The soldier’s next of kin have been notified.

Australia currently has about 1550 troops deployed to Afghanistan.

In August, the ADF suffered its darkest day since the Vietnam War when it lost five soldiers in two separate incidents.

This included two soldiers in a helicopter accident in Helmand Province and three soldiers in a  “green on blue” attack north of Tarin Kowt.

Defence Minister Stephen Smith will speak from Sydney later this morning.

By coincidence I read yesterday the book Exit Woundsby Major General . The synopsis sums it up:

As a country boy from Queensland, John Cantwell signed up to the army as a private and rose to the rank of major general.
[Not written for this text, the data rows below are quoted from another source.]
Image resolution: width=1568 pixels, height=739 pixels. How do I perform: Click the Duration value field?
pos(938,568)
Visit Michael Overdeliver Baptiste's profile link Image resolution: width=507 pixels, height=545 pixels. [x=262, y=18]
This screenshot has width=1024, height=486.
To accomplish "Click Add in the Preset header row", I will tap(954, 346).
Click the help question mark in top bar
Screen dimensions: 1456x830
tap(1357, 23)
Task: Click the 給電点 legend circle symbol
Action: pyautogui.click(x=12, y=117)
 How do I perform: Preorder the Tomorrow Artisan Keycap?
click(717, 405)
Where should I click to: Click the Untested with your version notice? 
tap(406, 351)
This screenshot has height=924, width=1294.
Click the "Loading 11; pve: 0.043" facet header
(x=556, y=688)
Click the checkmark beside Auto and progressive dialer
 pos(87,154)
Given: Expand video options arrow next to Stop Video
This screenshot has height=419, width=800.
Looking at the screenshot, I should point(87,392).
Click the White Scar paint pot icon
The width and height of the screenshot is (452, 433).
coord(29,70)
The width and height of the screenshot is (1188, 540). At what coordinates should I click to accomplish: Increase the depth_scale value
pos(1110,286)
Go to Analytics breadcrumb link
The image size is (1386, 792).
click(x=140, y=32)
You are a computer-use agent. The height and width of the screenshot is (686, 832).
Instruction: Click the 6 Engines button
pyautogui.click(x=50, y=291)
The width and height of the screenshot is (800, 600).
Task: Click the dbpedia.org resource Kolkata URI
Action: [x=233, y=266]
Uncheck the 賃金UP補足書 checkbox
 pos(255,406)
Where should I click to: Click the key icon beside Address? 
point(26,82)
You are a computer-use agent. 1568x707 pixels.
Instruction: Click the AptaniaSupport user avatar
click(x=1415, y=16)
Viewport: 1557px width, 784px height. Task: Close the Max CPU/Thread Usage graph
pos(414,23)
He was on the front line in 1991 as Coalition forces fitted bulldozer blades to tanks and buried alive Iraqi troops in their trenches. He fought in Baghdad in 2006 and saw what a car bomb does to a marketplace crowded with women and children. In 2010 he commanded the Australian forces in Afghanistan when ten of his soldiers were killed. He returned to Australia in 2011 to be considered for the job of chief of the Australian Army. Instead, he ended up in a psychiatric hospital.

Exit Wounds is the compassionate and deeply human account of one man’s tour of the War on Terror, the moving story of life on a modern battlefield: from the nightmare of cheating death in a minefield, to the poignancy of calling home while under rocket fire in Baghdad, to the utter despair of looking into the face of a dead soldier before sending him home to his mother. He has hidden his post traumatic stress disorder for decades, fearing it will affect his career.

Australia has been at war for the past twenty years and yet there has been no stand-out account from these conflicts—Exit Wounds is it. Raw, candid and eye-opening, no one who reads this book will beunmoved, nor forget its imagery or words.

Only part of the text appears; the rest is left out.